• **Material**:
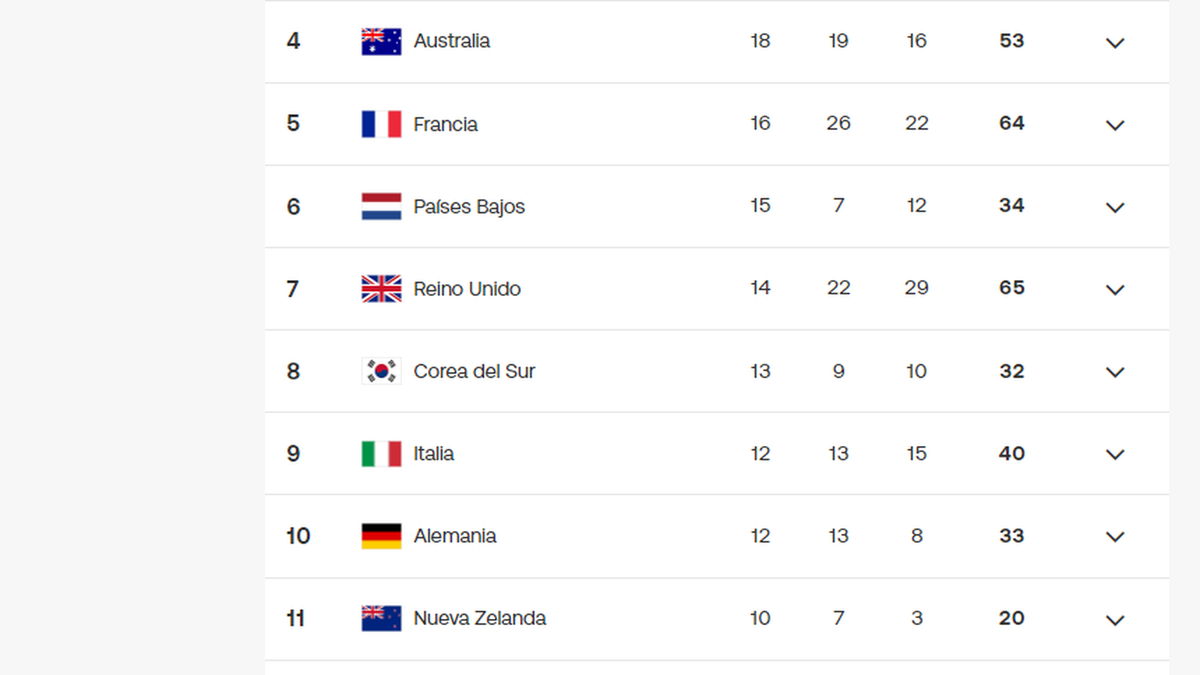The image size is (1200, 675).
Task: Click the Corea del Sur flag
Action: point(381,371)
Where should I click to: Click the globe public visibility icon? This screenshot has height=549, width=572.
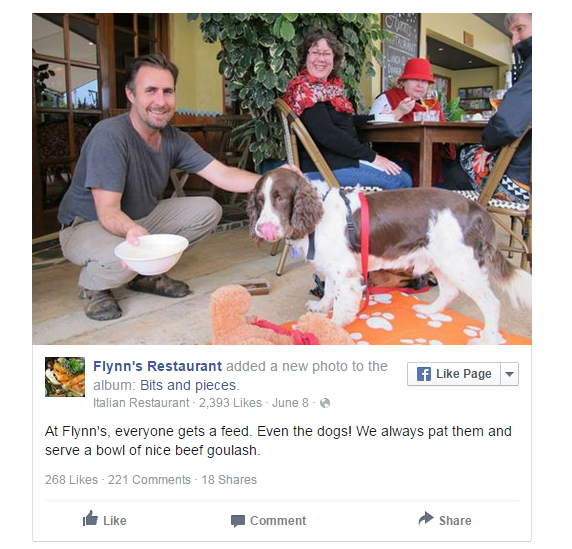click(325, 403)
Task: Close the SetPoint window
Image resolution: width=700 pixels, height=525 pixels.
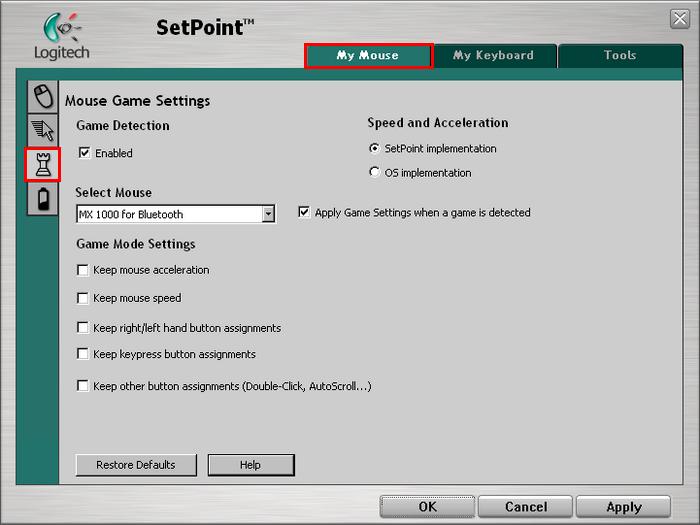Action: click(679, 19)
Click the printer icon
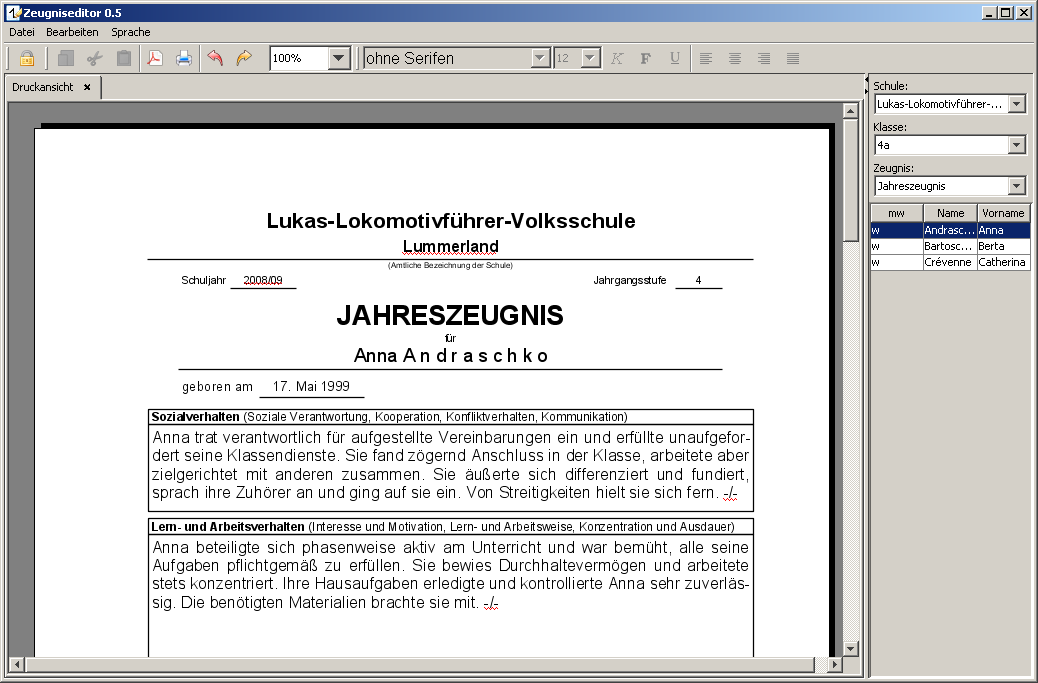 click(184, 58)
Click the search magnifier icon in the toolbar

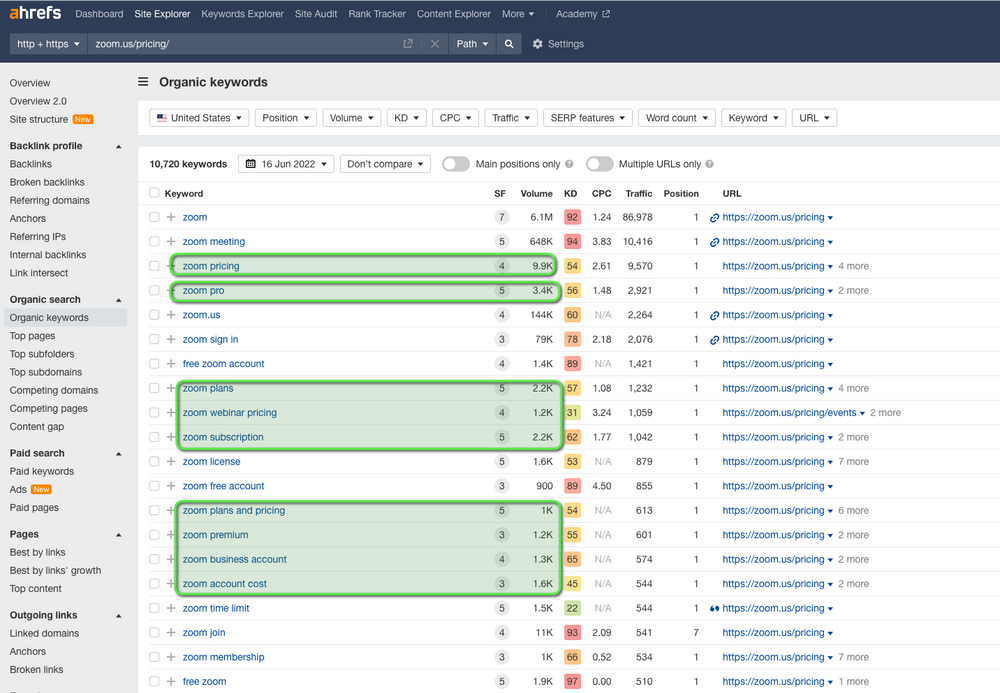pos(508,44)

• **What the task asks**: Pull every line of text from the records above and reproduce each one verbatim, leaving out the pictures.

• **The result**:
The image size is (1200, 675).
Task: Click the Corea del Sur flag
Action: point(381,371)
Where should I click to: Click the globe public visibility icon? This screenshot has height=549, width=572.
click(325, 403)
Task: Close the SetPoint window
Image resolution: width=700 pixels, height=525 pixels.
Action: click(679, 19)
Click the printer icon
 click(184, 58)
Click the search magnifier icon in the toolbar

pos(508,44)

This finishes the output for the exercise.